▸ **Text segment**

————


      Simple harmonic oscillation is what you get when you combine the concept of oscillation with Hooke's Law. Any oscillation that shows a restoring force obeying Hooke's Law is called simple harmonic. The interplay between inertia and restoring force that underlies all oscillation phenomena becomes especially simple in this case because it turns out that the frequency becomes independent of the oscillation amplitude.

    • 1.3: Oscillations and Energy

      There is a continual exchange between kinetic and potential energy during any oscillation, as the system speeds up near equilibrium and slows down before it turns around. This is just as true for a playground swing as for a vibrating tuning fork. Since the concept of energy permeates all of physics from classical mechanics to electromagnetism and beyond, it is useful to describe oscillations in this vocabulary.

      The total energy of an oscillation is determined at the moment you get it going. In an ideal simple harmonic oscillation, this total remains constant even as kinetic and potential energy individually change in synchrony with the motion. But, as you know from experience, oscillations do not usually last forever; they peter out because of friction, air resistance, or other forces. In this case, we speak of a damped oscillation instead of a harmonic oscillation.

    • 1.4: Forced Oscillations and Resonance

      How do you keep an oscillation going while it loses energy due to friction? You need to replenish the lost energy by doing work. For example, a wristwatch uses the period of a vibrating quartz crystal to keep time, but the crystal can only maintain that vibration with the help of a battery.

      When an oscillator receives external energy, that is called a forced oscillation. A surprising effect arises when you try to supply the energy with an external driving force that is itself periodic. The rate that energy can be transferred to a harmonic oscillator maximizes if the periodicity of the driving force matches the period that the oscillator would move if left alone – its natural period.

    • 1.5: Wave Motion

      Waves come in various forms, such as sound, light, or ripples on the surface of a body of water. They all have the same underlying properties. The main difference between waves and the movement of matter particles is that waves can pass through each other without affecting each other's motion.

————

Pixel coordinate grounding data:

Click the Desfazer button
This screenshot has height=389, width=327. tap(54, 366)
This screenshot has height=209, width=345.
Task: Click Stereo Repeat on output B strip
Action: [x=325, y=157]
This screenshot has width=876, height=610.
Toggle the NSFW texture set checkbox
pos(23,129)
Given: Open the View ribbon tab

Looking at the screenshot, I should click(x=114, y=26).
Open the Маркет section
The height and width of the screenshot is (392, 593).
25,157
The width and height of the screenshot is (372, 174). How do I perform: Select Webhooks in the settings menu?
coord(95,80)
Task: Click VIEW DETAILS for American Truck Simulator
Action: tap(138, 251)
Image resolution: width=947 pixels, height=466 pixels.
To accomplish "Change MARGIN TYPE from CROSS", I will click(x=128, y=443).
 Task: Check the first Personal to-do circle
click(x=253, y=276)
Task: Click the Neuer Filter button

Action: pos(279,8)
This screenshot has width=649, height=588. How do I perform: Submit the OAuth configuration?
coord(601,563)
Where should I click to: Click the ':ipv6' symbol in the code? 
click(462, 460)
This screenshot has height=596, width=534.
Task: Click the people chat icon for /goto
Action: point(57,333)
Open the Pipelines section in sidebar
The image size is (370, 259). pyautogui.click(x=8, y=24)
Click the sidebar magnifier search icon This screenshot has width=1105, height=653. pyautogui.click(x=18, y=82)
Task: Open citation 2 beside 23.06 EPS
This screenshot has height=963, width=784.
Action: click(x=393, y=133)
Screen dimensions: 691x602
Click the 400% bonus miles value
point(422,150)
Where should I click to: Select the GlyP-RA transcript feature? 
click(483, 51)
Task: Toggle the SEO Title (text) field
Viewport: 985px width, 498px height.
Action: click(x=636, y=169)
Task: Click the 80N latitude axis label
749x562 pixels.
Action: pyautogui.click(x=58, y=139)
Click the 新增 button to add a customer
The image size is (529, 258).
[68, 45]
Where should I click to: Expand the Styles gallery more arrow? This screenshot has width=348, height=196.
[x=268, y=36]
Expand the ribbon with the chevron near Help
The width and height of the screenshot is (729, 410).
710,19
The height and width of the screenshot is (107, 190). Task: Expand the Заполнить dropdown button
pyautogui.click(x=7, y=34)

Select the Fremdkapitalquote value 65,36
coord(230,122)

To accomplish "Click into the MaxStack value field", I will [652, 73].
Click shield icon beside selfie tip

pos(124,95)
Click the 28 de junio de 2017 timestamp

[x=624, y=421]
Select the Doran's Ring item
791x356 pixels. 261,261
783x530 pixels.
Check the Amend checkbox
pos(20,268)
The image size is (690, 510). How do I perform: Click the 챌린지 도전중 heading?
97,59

————

▸ **Exercise**
Can you pick up the text on oscillations and waves after its last sentence and continue writing it?

▸ **Exercise answer**
      When more than one wave is present in the same place, they combine. This is known as superposition, and it creates wave patterns that are called interference. Waves also demonstrate diffraction, which is the ability to bend around an obstacle. When a wave encounters a boundary between two media, it undergoes reflection (traveling backward) and transmission (which goes along with refraction).

    • 1.6: Superposition and Interference

      When two or more waves travel through the same medium at the same time, the waves pass through each other without being disturbed. The net disturbance or displacement of the medium is simply the sum of the individual wave displacements. This is true of waves that are finite in length (wave pulses) or continuous sine waves.

      When the crests and troughs of the two waves are precisely aligned, the superposition produces pure constructive interference. Pure constructive interference produces a wave that has twice the amplitude of the individual waves but has the same wavelength.

      On the other hand, destructive interference occurs when two identical waves arrive at the same point and are exactly out of phase (aligned crest to trough). Because the disturbances are in the opposite direction for this superposition, the amplitude is zero for pure destructive interference: the waves completely cancel each other out.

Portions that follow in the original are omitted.